Timothy Taylor writes,

my point here is not to parse the details of economic policy over the last seven years. Instead, it is to say that I agree with Furman (and many others) on a fundamental point: The US and the world economy was in some danger of a true meltdown in September 2008. Here are a few of the figures I used to make this point in lectures, some of which overlap with Furman’s figures. The underlying purpose of these kinds of figures is to show the enormous size and abruptness of the events of 2008 and early 2009–and in that way to make a prima facie case that the US economy was in severe danger at that time.

Taylor highlights the fall in house prices, the drop in bank lending, and the rise in the TED spread. However, if you look at just these indicators, the crisis ended relatively quickly. But employment just kept dropping (long after the official end of the recession). So it looks to me like the policies had a neutron bomb effect. The buildings (banks) were left standing but the people (workers) died.

As Taylor says, these are points that are not going to be settled. In my terminology, there are many frameworks that can be made consistent with observed economic performance. Some of these frameworks will be consistent with policies having made a positive difference, and others will not.

David Colander on the Economics Profession

Timothy Taylor points to an interesting series of essays by Colander. Self-recommending*. I was drawn to the one on Harvard-MIT incest.

What I’m saying is that modern mainstream economists seem to lack the all-round wisdom reflective of the great policy integrators of the past, such as Bob Solow, Charlie Kindleberger, Charles Goodhart, Paul Samuelson, Art Okun, Jim Tobin, Herb Stein, and Paul Streeten, to name just a few.

I agree that there is a generation gap. More recent generations take their own work much too seriously. I think that economists offer interpretations of reality, and alternative interpretations often have as much validity. I think that the older economists understood this, even if they did not explicitly articulate it. Subsequent generations lost this wisdom.

He goes on,

Modern mainstream economics is a bit off as a result of too much inbreeding. Specifically, my argument is that the gene pool of economists in the replicator dynamics of the profession is too small to prevent undesirable recessive traits from showing up in mainstream economists from time to time.

Recall that I describe Stan Fischer as the Genghis Khan of macroeconomics, because essentially every macroeconomist is descended from him.

### PROBLEMS TO SOLVE
[a] Answer these from the post on the 2008 crisis and the economics profession:
(i) In what month and year does the post say the US and world economy was in danger of a true meltdown?
(ii) Which three indicators does the post say Taylor highlights?
(iii) Whom does the writer call the Genghis Khan of macroeconomics?
[b] Reproduce everything in the post on the 2008 crisis and the economics profession from "I agree that" down to "descended from him.", without changing a word.
[c] Carry on the post about the 2008 crisis and the economics profession, starting after its final sentence.

### DATA
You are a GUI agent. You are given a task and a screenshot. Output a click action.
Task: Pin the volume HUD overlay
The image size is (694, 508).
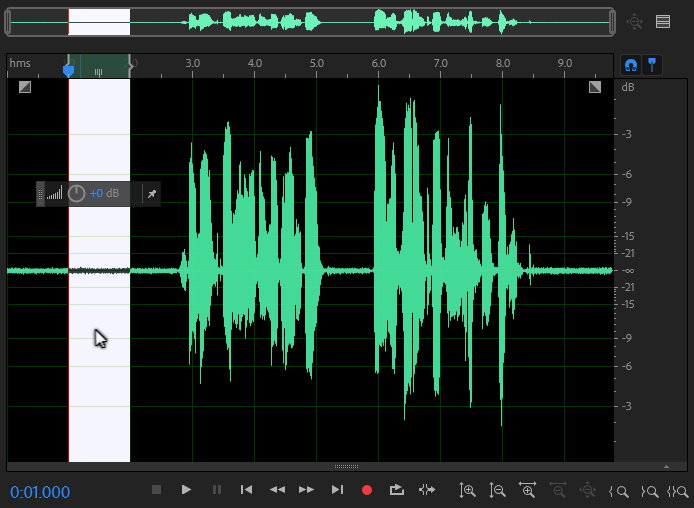pos(151,193)
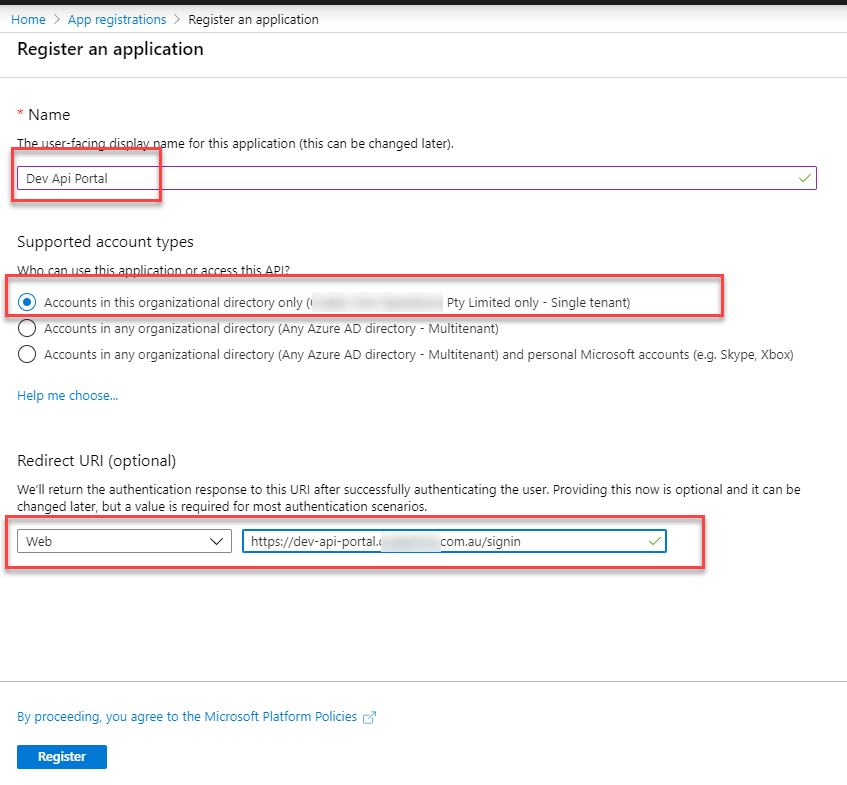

### ANSWERS GIVEN
[a]
(i) September 2008
(ii) The fall in house prices, the drop in bank lending, and the rise in the TED spread
(iii) Stan Fischer

[b]
I agree that there is a generation gap. More recent generations take their own work much too seriously. I think that economists offer interpretations of reality, and alternative interpretations often have as much validity. I think that the older economists understood this, even if they did not explicitly articulate it. Subsequent generations lost this wisdom.

He goes on,

Modern mainstream economics is a bit off as a result of too much inbreeding. Specifically, my argument is that the gene pool of economists in the replicator dynamics of the profession is too small to prevent undesirable recessive traits from showing up in mainstream economists from time to time.

Recall that I describe Stan Fischer as the Genghis Khan of macroeconomics, because essentially every macroeconomist is descended from him.

[c]
*self-recommending is a Tyler Cowen term, which I recall he defined as a project that by virtue of the topic and author is likely to be worth reading.

A Robot Cambrian Explosion?

The Journal of Economic Perspectives, which Timothy Taylor has been editing since its inception, has a symposium on robotics. One of the articles is by Gill A. Pratt.

The exponential growth in computing and storage performance has led researchers to explore memory-based methods of solving the perception, planning, and control problems relevant to the development of additional degrees of robot autonomy. Instead of decomposing these tasks into a set of hand-coded algorithms customized for particular circumstances, large numbers of memories of prior experiences can be searched, and a solution based on matching prior experience is used to guide response.

… human beings communicate externally with one another relatively slowly, at rates on the order of 10 bits per second. Robots, and computers in general, can communicate at rates over one gigabit per second—or roughly 100 million times faster. Based on this tremendous difference in external communication speeds, a combination of wireless and Internet communication can be exploited to share what is learned by every robot with all robots. Human beings take decades to learn enough to add meaningfully to the compendium of common knowledge. However, robots not only stand on the shoulders of each other’s learning, but can start adding to the compendium of robot knowledge almost immediately after their creation.

He does not predict when it will occur, but he thinks that at some point these sorts of capabilities will result in a rapid increase in robot intelligence.